De vervoerder betwist de vordering. Hij voert daartoe primair aan dat de passagiers niet-ontvankelijk zijn in hun vordering. Door het ondertekenen van een akte van cessie (‘assignment formulier’) hebben zij hun vermeende vorderingsrecht overgedragen aan Airhelp. Zij zijn daardoor niet langer bevoegd om zelf over hun gepretendeerde vorderingsrecht te beschikken. Voor zover de passagiers wel ontvankelijk zijn in hun vordering, voert de vervoerder aan dat geen sprake is geweest van annulering van de vlucht. Vlucht HV5808 is met kortdurende vertraging in Amsterdam aangekomen. De passagiers zijn zelf niet komen opdagen voor de vlucht, en zijn aldus als no show geregistreerd. De vervoerder voert bovendien aan dat hij geen overeenkomst had met de passagiers voor een vlucht naar Londen.

5.De beoordeling

5.1.
De kantonrechter stelt ambtshalve vast dat de Nederlandse rechter in deze zaak bevoegd is om van de vordering kennis te nemen.
5.2.
De vervoerder voert primair aan dat de passagiers niet ontvankelijk zijn in hun vordering. Airhelp heeft voorafgaand aan de procedure de claim bij de vervoerder kenbaar gemaakt en daarbij mededeling van de cessie gemaakt, alsook de zogenaamde “Assignment Forms” overgelegd. Dit is door de passagiers niet betwist.
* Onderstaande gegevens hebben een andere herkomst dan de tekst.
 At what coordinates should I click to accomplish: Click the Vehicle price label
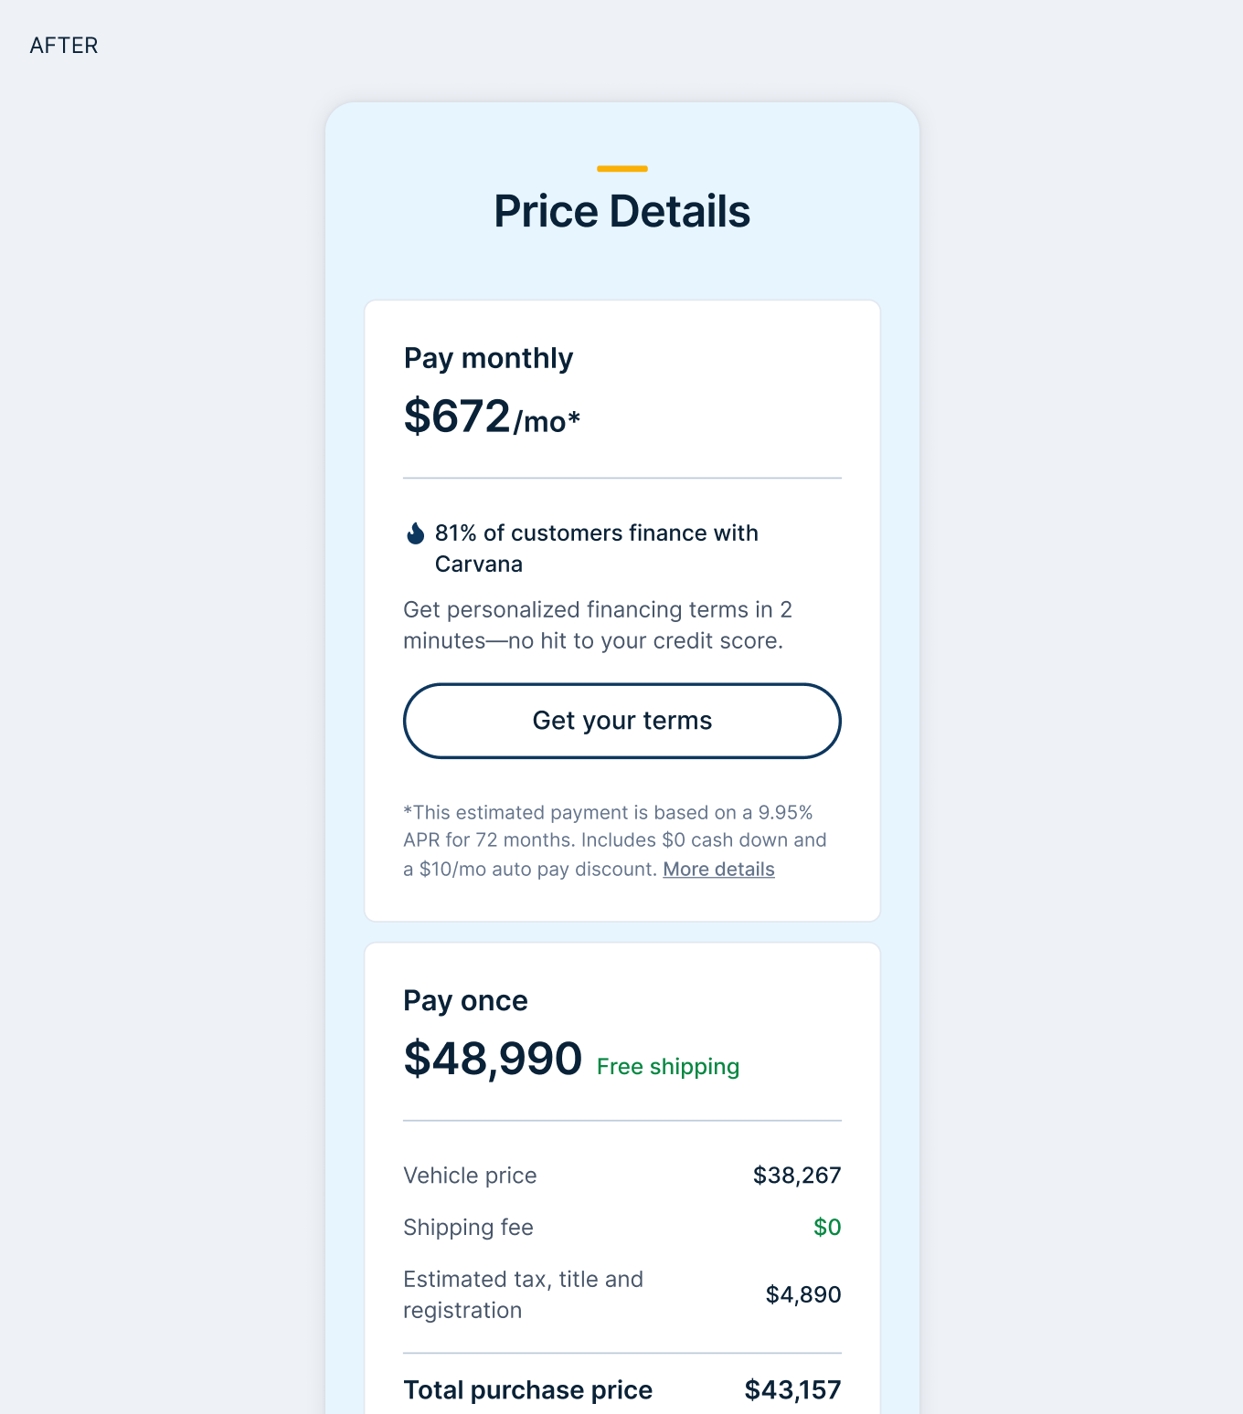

In vergelijkbare zaken heeft de kantonrechter eerder, onder meer op 25 september 2019 (ECLI:NL:RBNHO:2019:8072), geoordeeld dat het “Assignment Form” zoals door AirHelp wordt gebruikt, kwalificeert als een akte van cessie waarmee de vordering door de passagiers in eigendom wordt overgedragen aan AirHelp. Door het ondertekenen van dit formulier zijn de passagiers niet langer bevoegd zelf over het gepretendeerde vorderingsrecht te beschikken. De conclusie is dan ook dat het primaire verweer van de vervoerder slaagt. De passagiers zullen niet-ontvankelijk worden verklaard in hun vordering. Nu het primaire verweer slaagt, behoeven de overige verweren van de vervoerder geen bespreking meer.
5.3.
De proceskosten komen voor rekening van de passagiers, omdat deze ongelijk krijgen. De kantonrechter zal echter niet zoals door de vervoerder, voor het eerst bij dupliek, is verzocht de gemachtigde van de passagiers dan wel de gemachtigde van de passagiers en de passagiers veroordelen in de werkelijke proceskosten gemoeid met het verweer tegen de (buiten-) gerechtelijke kosten, maar het toepasselijk liquidatietarief toepassen.
5.4.
De nakosten komen eveneens voor rekening van de passagiers, voor zover deze kosten daadwerkelijk door de vervoerder worden gemaakt, te vermeerderen, indien betekening van het vonnis heeft plaatsgevonden, met de explootkosten van betekening van het vonnis.

6.De beslissing

De kantonrechter:
6.1.
verklaart de passagiers niet-ontvankelijk in hun vordering;
6.2.
veroordeelt de passagiers tot betaling van de proceskosten, die tot en met vandaag voor de vervoerder worden vastgesteld op een bedrag van € 248,00 aan salaris van de gemachtigde van de vervoerder;
6.3.
veroordeelt de passagiers tot betaling van € 62,00 aan nakosten voor zover deze kosten daadwerkelijk door de vervoerder worden gemaakt, vermeerderd met de wettelijke rente vanaf de datum gelegen 14 dagen na betekening van dit vonnis tot aan de dag van de algehele voldoening;
6.4.
verklaart dit vonnis tot zover uitvoerbaar bij voorraad;
Dit vonnis is gewezen door mr. S.N. Schipper, kantonrechter, en is uitgesproken op de openbare terechtzitting van bovengenoemde datum in aanwezigheid van de griffier.